Per esempio Stratone di Lampsaco, che diresse la scuola aristotelica dal 288 al 269 a.C., scrisse il trattato De vacuo in cui, pur negando il vuoto infinito di Democrito, ammette la presenza di piccoli spazi vuoti entro la materia. I latini lo chiamarono successivamente vacuum intermixtum, vuoto “frammisto” tra una particella di materia e l’altra.

Le teorie di Stratone e gli esperimenti sul vuoto che gli vennero attribuiti furono quasi sicuramente connessi alla nascita della pneumatica; questa disciplina, intesa come studio e utilizzo della compressibilità dell’aria, fa la sua comparsa nel III secolo a.C. a opera di Ctesibio.
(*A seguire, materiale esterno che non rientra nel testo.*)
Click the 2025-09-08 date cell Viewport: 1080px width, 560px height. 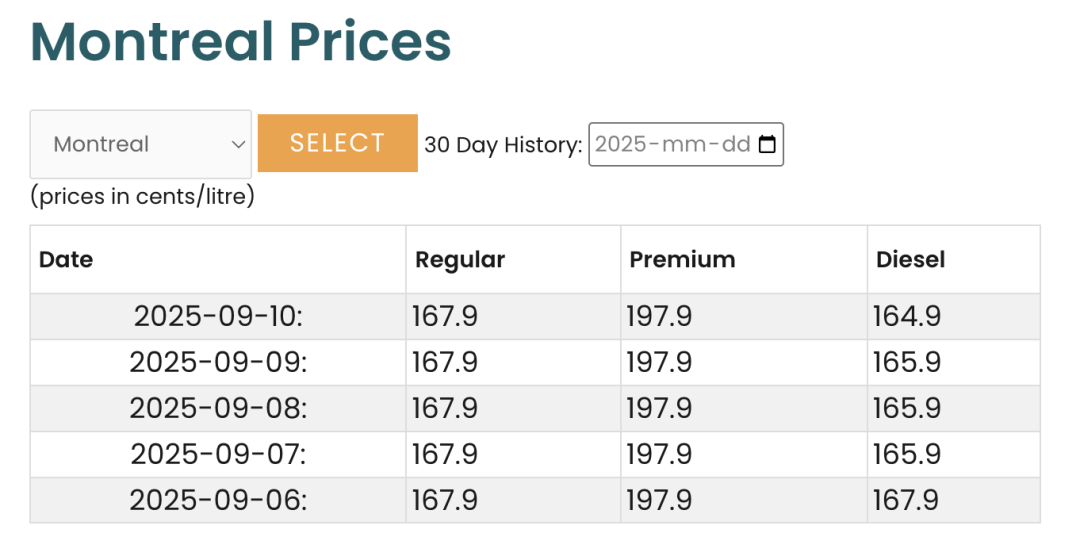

Contemporaneo di Archimede, fondò ad Alessandria la famosa scuola di meccanica: a Ctesibio successe Filone di Bisanzio, autore di un importante trattato di meccanica.
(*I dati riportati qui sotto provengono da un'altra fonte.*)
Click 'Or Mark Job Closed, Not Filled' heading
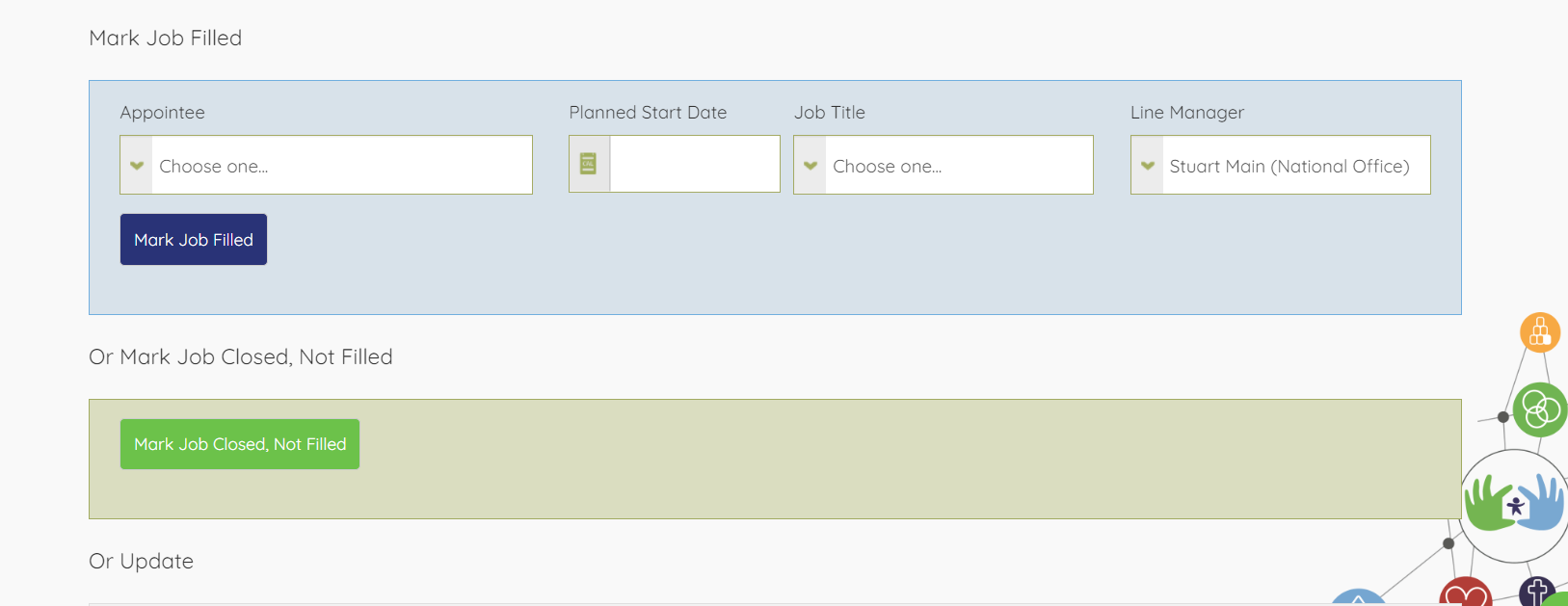1568x606 pixels. pyautogui.click(x=241, y=356)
Gli alessandrini, indotti dalle numerose esperienze e conoscenze sperimentali in fatto di pneumatica, assumono l’atteggiamento stratoniano, intermedio fra i sostenitori e i critici dell’esistenza del vuoto. Per gli alessandrini non era possibile avere il vuoto in grandi volumi, ma solo vuoto disseminato tra una particella e l’altra. Con questo tipo di vuoto riuscivano a spiegare facilmente la densità dei corpi e le proprietà di compressibilità ed elasticità dell’aria: quando si riduce un volume d’aria, le particelle si serrano l’una all’altra occupando il vuoto e trovandosi in una posizione forzata da cui tendono a tornare a quella originale; da qui la forza dell’aria compressa. Anche il fuoco agisce in modo simile insinuandosi negli spazi vuoti tra le particelle.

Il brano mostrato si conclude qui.